Según un nuevo estudio, millones de personas que toman medicamentos comunes para el reflujo ácido pueden tener un mayor riesgo de demencia después de varios años de uso.
Los científicos han descubierto que el uso prolongado de inhibidores de la bomba de protones (IBP), medicamentos comúnmente recetados para tratar el reflujo ácido y la acidez de estómago, se asocia con un aumento del 33% en el riesgo de demencia.
Sin embargo, los expertos explicaron que el estudio no demostró que el fármaco causara directamente la afección, sólo que se observó una asociación.
Los IBP se encuentran entre los medicamentos más utilizados en todo el mundo y se recetan con frecuencia para la enfermedad por reflujo gastroesofágico (ERGE), úlceras gástricas e indigestión persistente. Estos medicamentos actúan reduciendo la cantidad de ácido producido en el estómago. Los IBP populares incluyen omeprazol, lansoprazol y pantoprazol.

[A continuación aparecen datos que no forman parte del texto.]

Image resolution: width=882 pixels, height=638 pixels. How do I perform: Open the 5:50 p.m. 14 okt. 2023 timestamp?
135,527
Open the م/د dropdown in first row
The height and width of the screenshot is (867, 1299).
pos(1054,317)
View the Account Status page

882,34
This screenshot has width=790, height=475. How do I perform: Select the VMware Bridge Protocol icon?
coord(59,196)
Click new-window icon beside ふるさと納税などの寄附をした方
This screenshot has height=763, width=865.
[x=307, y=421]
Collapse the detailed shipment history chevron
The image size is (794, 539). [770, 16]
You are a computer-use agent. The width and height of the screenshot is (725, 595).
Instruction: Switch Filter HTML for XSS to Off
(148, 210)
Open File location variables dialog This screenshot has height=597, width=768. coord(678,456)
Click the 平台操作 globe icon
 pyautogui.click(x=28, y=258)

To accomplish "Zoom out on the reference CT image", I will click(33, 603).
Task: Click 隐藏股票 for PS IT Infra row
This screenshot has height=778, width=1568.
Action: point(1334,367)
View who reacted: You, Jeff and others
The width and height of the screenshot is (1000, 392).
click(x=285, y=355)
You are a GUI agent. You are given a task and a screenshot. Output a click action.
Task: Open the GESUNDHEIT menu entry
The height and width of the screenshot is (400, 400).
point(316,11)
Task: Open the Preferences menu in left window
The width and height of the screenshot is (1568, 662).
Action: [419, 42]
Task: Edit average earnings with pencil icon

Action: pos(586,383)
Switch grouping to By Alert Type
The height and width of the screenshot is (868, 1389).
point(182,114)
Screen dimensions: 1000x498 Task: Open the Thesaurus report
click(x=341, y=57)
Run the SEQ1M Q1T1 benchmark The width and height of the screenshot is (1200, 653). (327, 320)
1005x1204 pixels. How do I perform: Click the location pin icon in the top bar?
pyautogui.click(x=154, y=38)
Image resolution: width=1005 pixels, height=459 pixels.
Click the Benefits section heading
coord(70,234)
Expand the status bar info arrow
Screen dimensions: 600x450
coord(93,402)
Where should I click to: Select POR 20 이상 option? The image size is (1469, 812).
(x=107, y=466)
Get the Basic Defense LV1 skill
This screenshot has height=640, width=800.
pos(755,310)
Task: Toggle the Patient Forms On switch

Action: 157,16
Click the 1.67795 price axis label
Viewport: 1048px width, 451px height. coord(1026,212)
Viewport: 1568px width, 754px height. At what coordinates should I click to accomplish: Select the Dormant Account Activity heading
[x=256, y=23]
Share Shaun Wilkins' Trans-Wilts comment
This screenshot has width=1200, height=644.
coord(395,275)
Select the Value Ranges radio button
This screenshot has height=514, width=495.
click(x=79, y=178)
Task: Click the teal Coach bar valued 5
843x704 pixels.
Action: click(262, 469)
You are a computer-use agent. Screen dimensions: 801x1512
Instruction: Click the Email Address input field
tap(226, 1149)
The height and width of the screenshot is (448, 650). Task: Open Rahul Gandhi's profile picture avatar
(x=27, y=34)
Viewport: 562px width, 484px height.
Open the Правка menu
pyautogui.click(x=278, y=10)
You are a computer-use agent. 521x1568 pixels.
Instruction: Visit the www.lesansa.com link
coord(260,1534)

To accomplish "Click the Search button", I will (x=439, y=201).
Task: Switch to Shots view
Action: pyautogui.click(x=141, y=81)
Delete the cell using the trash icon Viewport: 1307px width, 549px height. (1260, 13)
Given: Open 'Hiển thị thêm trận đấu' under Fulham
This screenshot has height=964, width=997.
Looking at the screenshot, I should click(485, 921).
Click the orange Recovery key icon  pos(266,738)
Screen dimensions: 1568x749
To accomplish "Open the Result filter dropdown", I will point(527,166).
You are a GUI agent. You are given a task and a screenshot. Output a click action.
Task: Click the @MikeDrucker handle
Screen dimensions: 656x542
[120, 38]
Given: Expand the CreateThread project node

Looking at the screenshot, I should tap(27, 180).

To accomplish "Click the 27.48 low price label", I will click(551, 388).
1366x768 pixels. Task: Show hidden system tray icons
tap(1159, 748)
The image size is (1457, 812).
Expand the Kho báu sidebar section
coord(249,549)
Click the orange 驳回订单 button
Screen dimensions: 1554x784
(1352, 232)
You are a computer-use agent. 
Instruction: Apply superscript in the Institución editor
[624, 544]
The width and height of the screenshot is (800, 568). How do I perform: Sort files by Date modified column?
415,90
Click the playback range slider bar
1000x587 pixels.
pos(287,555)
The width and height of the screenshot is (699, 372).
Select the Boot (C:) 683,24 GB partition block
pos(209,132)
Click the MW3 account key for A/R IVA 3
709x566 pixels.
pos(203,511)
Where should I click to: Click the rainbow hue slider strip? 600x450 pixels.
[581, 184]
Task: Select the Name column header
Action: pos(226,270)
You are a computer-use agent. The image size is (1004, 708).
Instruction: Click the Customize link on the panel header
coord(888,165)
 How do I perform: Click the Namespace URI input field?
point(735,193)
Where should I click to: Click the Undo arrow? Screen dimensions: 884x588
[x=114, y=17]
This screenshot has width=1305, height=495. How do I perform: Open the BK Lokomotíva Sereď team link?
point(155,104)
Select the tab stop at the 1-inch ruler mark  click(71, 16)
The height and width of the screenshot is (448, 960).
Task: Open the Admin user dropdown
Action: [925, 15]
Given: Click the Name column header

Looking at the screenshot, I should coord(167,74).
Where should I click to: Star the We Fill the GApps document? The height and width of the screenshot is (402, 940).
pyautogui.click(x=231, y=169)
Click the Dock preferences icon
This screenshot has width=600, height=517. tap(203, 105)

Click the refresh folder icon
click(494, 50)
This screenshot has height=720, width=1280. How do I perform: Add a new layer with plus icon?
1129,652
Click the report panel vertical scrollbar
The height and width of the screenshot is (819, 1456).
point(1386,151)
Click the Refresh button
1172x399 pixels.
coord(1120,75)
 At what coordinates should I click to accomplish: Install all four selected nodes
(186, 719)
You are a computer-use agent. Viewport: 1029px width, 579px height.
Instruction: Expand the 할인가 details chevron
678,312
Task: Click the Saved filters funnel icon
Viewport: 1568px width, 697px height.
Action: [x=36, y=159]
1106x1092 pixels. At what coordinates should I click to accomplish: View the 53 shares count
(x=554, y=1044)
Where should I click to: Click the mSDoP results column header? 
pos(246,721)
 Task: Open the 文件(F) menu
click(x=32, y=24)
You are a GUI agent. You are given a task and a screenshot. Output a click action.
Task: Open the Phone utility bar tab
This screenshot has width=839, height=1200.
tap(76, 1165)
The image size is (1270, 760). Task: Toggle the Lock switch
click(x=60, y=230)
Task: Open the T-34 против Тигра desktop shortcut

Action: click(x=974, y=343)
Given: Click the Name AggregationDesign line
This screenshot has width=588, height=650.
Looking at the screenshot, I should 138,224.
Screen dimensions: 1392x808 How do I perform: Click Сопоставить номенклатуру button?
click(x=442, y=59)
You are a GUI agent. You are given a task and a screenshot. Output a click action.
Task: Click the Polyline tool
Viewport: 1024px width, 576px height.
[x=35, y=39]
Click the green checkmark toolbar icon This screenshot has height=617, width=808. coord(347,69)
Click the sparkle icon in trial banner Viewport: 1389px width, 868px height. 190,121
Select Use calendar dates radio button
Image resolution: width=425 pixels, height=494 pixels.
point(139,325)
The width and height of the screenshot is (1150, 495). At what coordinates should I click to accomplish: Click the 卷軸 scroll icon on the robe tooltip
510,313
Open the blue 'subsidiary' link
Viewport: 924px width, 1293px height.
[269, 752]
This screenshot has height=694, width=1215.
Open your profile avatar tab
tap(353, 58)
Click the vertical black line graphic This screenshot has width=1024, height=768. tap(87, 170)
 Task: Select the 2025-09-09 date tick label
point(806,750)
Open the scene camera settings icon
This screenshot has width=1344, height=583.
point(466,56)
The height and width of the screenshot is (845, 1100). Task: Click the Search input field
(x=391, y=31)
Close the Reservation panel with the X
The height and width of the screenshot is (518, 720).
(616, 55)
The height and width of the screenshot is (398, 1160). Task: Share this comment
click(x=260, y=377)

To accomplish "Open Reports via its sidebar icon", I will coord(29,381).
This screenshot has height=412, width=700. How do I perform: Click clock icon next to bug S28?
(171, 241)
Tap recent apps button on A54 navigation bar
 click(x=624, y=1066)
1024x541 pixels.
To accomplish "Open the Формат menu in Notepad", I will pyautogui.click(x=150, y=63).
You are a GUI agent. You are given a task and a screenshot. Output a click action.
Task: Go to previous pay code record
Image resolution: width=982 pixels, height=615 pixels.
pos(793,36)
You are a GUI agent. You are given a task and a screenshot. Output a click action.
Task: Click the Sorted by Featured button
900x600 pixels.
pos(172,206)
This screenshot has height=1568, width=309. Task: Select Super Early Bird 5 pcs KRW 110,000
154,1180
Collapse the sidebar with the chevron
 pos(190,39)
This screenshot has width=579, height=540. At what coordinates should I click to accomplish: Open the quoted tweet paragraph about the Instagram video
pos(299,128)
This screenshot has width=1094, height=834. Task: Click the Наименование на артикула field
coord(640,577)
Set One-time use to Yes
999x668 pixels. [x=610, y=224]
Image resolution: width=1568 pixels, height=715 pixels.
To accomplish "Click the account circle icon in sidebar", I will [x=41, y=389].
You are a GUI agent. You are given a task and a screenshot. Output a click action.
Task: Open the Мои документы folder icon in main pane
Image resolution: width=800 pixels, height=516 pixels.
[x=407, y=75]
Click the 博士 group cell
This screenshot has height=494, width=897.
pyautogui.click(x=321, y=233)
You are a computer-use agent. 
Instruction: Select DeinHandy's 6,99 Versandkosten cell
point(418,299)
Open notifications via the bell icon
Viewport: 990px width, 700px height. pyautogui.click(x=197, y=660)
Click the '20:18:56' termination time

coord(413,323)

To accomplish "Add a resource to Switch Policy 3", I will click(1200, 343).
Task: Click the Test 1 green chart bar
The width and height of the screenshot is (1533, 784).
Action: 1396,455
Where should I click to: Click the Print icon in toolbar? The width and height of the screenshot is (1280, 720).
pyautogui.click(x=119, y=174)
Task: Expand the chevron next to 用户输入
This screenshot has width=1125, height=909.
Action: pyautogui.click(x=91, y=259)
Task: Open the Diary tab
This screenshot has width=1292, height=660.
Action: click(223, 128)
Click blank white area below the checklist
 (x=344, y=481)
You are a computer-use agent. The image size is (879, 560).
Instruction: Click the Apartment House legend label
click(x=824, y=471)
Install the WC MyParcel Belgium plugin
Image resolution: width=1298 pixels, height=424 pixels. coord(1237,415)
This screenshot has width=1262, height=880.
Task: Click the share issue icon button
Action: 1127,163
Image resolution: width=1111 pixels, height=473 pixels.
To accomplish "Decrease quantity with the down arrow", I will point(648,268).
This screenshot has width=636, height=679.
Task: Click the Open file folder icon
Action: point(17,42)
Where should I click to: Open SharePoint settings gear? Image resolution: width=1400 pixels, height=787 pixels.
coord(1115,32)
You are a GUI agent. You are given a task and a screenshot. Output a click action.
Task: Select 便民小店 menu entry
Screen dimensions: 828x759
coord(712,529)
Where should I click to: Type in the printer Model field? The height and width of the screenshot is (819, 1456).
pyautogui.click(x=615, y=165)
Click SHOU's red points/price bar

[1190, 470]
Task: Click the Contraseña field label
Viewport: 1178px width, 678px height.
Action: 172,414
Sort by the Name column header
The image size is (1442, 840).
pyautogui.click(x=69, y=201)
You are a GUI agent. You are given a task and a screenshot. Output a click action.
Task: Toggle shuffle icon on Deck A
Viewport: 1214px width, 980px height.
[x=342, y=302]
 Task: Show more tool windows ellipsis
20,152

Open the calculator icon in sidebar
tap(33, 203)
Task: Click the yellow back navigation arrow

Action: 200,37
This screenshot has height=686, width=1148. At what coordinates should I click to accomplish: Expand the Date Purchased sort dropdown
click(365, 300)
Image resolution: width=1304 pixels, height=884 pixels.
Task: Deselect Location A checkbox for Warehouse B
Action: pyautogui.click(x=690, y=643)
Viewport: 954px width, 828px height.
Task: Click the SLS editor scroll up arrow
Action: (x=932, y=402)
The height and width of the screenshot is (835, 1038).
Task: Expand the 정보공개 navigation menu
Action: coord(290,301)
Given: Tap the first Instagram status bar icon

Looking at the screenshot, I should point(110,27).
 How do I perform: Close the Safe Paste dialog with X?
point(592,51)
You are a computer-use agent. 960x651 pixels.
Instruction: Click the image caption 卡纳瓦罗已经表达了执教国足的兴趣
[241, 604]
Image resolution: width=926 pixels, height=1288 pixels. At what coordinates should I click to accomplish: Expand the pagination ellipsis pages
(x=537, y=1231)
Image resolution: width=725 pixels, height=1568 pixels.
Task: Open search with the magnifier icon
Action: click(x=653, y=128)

El estudio estadounidense, publicado en la revista Neurology, siguió a más de 5.700 adultos de 45 años o más que no tenían demencia al inicio del estudio. Los participantes tenían una edad promedio de 75 años y fueron monitoreados durante aproximadamente 5,5 años.
Los investigadores registraron el uso de drogas durante las citas del estudio y mediante entrevistas telefónicas anuales para evaluar si los participantes estaban tomando medicamentos para la ERGE.
Durante el período de seguimiento, 585 personas, o aproximadamente el 10% del grupo, desarrollaron demencia. De las 4.222 personas que no tomaron IBP, 415 desarrollaron demencia. Esto equivale a 19 casos por 1.000 personas-año.
Después de tener en cuenta factores como la edad, el sexo, la raza, la presión arterial alta y la diabetes, los investigadores encontraron que las personas que usaron IBP durante más de 4,4 años tenían un 33% más de probabilidades de desarrollar demencia que aquellas que nunca habían tomado esos medicamentos.
El autor del estudio, el profesor Kamakshi Lakshminarayan, neurólogo vascular, dijo que los hallazgos plantean más preocupaciones sobre el uso a largo plazo del fármaco.
Ella explicó: “Los inhibidores de la bomba de protones son una herramienta útil para controlar el reflujo ácido, pero estudios anteriores han relacionado su uso a largo plazo con un mayor riesgo de accidente cerebrovascular, fracturas óseas y enfermedad renal crónica.
«Aun así, algunas personas toman estos medicamentos con regularidad, por lo que analizamos si se asociaban con un mayor riesgo de demencia».
Y añadió: «Aunque no encontramos una asociación con el uso a corto plazo, sí encontramos un mayor riesgo de demencia asociado con el uso a largo plazo de estos medicamentos».